**EXERCISE INSTRUCTIONS:** Your answer must be the lines from the one holding "Given: Select the 40-45 weight column header" through the final line of the entries below, copied exactly, with no pictures.

[Records from a collection]
= Beginning of Section =

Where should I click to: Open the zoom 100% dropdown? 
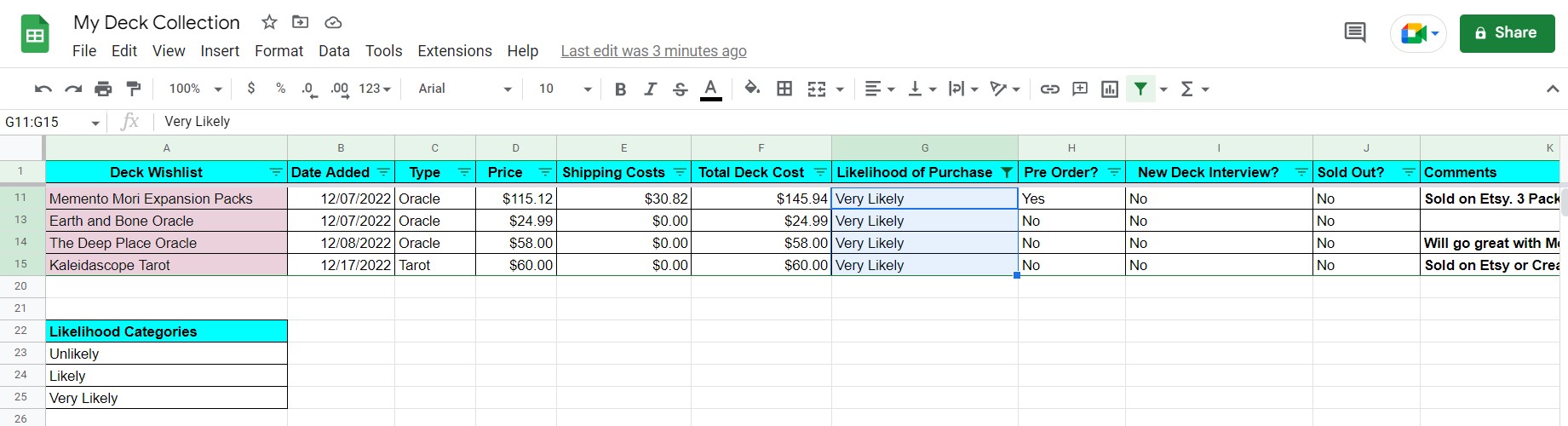(x=195, y=89)
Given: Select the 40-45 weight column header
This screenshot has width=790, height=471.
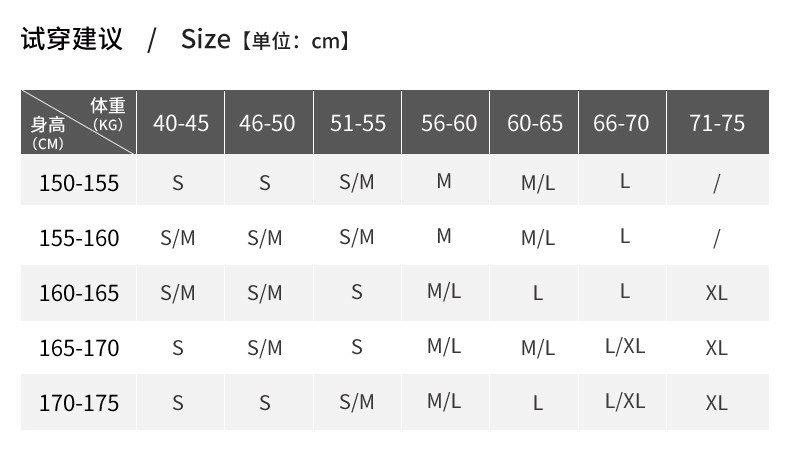Looking at the screenshot, I should (181, 123).
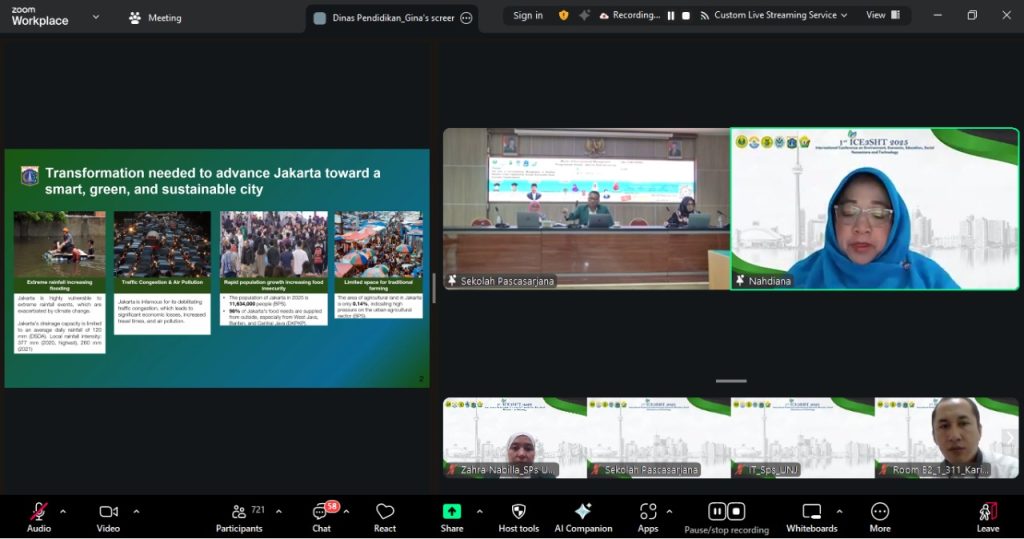The height and width of the screenshot is (539, 1024).
Task: Open the Custom Live Streaming Service dropdown
Action: (x=774, y=15)
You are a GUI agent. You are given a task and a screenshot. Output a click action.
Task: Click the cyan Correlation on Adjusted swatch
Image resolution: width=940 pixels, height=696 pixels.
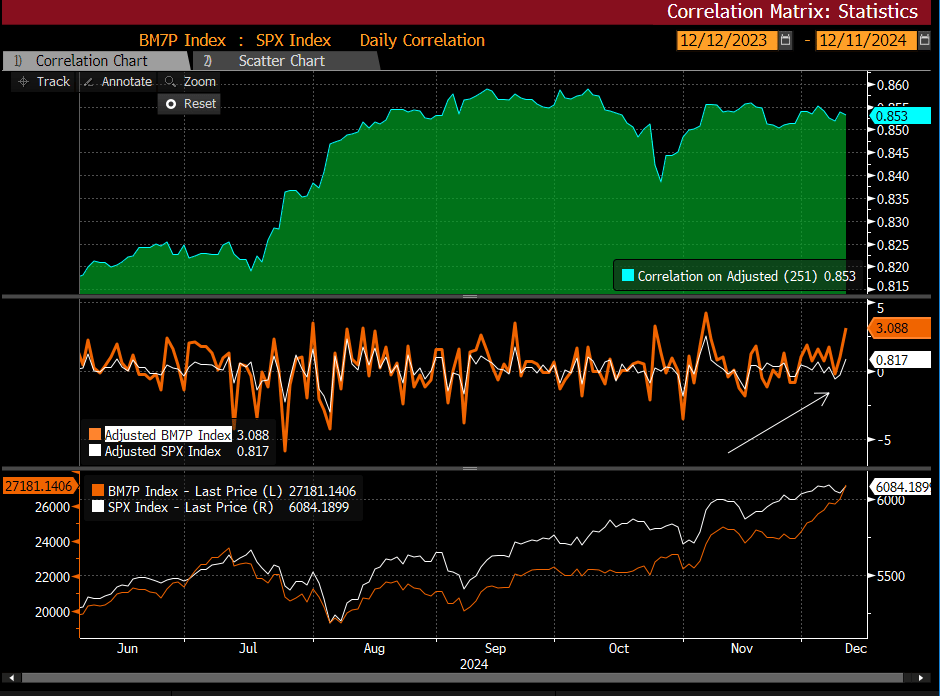point(627,276)
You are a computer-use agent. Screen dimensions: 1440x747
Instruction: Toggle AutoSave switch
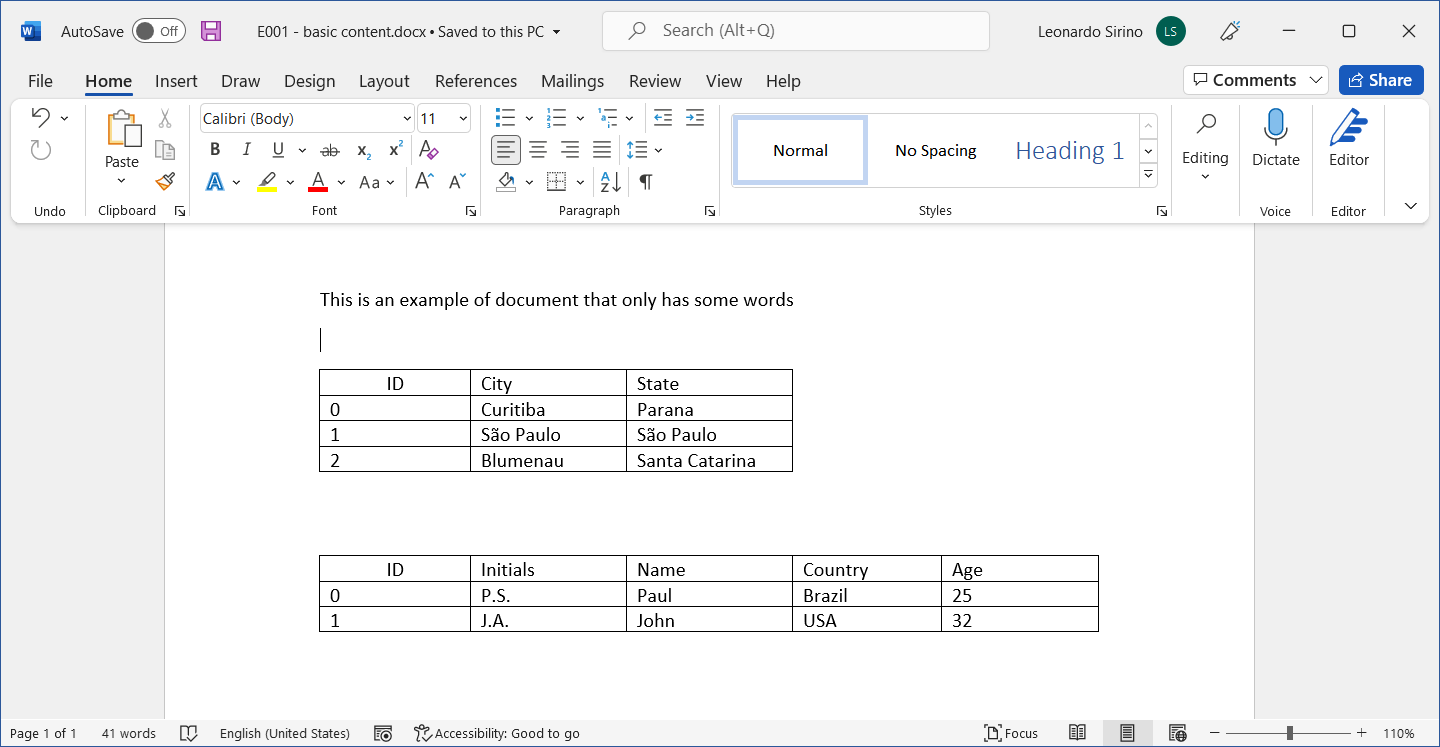click(x=159, y=31)
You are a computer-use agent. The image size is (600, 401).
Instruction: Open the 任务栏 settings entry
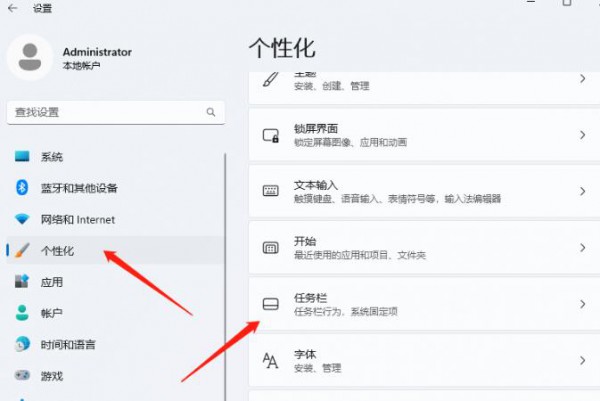click(x=420, y=304)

= End of Section =

**RESPONSE:**
Given: Select the 40-45 weight column header
This screenshot has width=790, height=471.
Looking at the screenshot, I should (181, 123).
The height and width of the screenshot is (539, 1024).
Task: Open the Custom Live Streaming Service dropdown
Action: (x=774, y=15)
You are a GUI agent. You are given a task and a screenshot. Output a click action.
Task: Click the cyan Correlation on Adjusted swatch
Image resolution: width=940 pixels, height=696 pixels.
point(627,276)
You are a computer-use agent. Screen dimensions: 1440x747
Instruction: Toggle AutoSave switch
click(x=159, y=31)
You are a computer-use agent. The image size is (600, 401).
Instruction: Open the 任务栏 settings entry
click(x=420, y=304)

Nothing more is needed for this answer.